John Aslett
Legal Consultant
Legal Consultant
The case of Callow v. Zollinger[1] saw the Supreme Court of Canada (“SCC”) pass judgment on the conduct of parties to a contract and how they must act with honesty even if they are complying with the provisions contained therein.
Callow, the Plaintiff, entered into two seasonal contracts (one summer contract and one winter contract) with a group of condo corporations named “Baycrest”. These contracts contained a termination clause that allowed Baycrest to terminate, without just cause, with just 10 days written notice.
Early the following year, Baycrest made the decision that they were going to terminate the next winter contract with Callow but avoided informing Callow because they thought it may have an impact on the performance of the upcoming summer contract. Baycrest continued to communicate with Callow throughout the period, received some free work and suggested that they would be continuing to use Callow’s services through winter. Baycrest continued to withhold the information until September, when they conveyed this to Callow.
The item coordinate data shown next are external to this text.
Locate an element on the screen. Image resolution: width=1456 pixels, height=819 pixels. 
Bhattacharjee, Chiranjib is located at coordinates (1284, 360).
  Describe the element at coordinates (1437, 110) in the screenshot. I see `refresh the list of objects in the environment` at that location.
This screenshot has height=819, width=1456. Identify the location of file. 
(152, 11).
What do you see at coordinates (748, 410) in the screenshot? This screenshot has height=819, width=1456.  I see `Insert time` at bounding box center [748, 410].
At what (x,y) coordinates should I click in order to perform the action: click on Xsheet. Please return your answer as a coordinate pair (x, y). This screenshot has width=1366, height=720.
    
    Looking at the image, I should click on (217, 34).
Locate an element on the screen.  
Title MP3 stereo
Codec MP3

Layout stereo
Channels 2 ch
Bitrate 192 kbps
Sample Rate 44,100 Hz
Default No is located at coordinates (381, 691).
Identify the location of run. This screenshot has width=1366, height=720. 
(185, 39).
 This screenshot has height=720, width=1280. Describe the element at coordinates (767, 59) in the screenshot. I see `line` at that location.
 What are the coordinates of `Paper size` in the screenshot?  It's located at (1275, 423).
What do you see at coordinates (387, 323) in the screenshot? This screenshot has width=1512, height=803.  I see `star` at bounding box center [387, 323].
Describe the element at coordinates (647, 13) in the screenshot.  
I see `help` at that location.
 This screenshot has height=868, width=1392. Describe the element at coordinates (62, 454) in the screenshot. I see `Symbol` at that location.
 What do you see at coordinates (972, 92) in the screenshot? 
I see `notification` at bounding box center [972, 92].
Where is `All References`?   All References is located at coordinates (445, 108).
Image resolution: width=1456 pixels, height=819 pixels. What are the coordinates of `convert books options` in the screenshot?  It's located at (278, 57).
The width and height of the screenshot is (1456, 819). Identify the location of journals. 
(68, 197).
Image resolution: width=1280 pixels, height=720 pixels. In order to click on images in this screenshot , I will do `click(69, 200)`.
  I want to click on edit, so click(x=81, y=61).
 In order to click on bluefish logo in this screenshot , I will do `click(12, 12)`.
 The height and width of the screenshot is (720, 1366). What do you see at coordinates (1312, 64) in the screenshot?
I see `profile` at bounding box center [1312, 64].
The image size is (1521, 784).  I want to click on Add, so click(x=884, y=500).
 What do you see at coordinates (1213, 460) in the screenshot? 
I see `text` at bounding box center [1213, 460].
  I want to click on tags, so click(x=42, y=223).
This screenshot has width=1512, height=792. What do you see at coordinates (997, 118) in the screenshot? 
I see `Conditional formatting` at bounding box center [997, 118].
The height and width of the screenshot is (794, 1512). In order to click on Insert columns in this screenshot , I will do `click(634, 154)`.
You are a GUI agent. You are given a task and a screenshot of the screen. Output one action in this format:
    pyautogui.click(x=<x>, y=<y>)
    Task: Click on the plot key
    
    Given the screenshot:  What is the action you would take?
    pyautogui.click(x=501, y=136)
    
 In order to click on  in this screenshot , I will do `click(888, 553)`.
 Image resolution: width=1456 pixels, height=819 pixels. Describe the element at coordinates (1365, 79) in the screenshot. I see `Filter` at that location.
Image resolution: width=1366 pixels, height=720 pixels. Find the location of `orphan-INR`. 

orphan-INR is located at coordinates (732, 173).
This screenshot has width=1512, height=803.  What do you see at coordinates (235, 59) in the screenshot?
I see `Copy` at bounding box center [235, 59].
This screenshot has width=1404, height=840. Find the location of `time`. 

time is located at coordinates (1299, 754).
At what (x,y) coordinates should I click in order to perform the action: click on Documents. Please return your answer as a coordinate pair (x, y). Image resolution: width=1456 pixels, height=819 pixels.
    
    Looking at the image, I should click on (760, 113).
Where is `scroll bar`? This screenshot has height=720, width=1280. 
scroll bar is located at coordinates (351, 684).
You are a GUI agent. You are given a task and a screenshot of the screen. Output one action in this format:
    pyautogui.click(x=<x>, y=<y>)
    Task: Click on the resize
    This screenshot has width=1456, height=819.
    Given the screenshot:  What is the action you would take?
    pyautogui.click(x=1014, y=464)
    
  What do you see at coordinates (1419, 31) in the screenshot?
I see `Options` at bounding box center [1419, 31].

Callow then brought the claim for breach of contract, stating that Baycrest had acted in bad faith and as a result of their misleading actions were unable to bid on other contracts for the period. The majority of the SCC held that Baycrest had breached the contract by exercising the termination clause dishonestly and had breached the duty of honest performance.
The concept of good faith and duty of honest contractual performance, formulated in Bhasin v. Hrynew[2], requires that parties must not lie or otherwise knowingly mislead each other about matters directly linked to performance of the contract. Baycrest actively misled Callow because they had made him aware they were happy with his work and made no indication that the contract would end.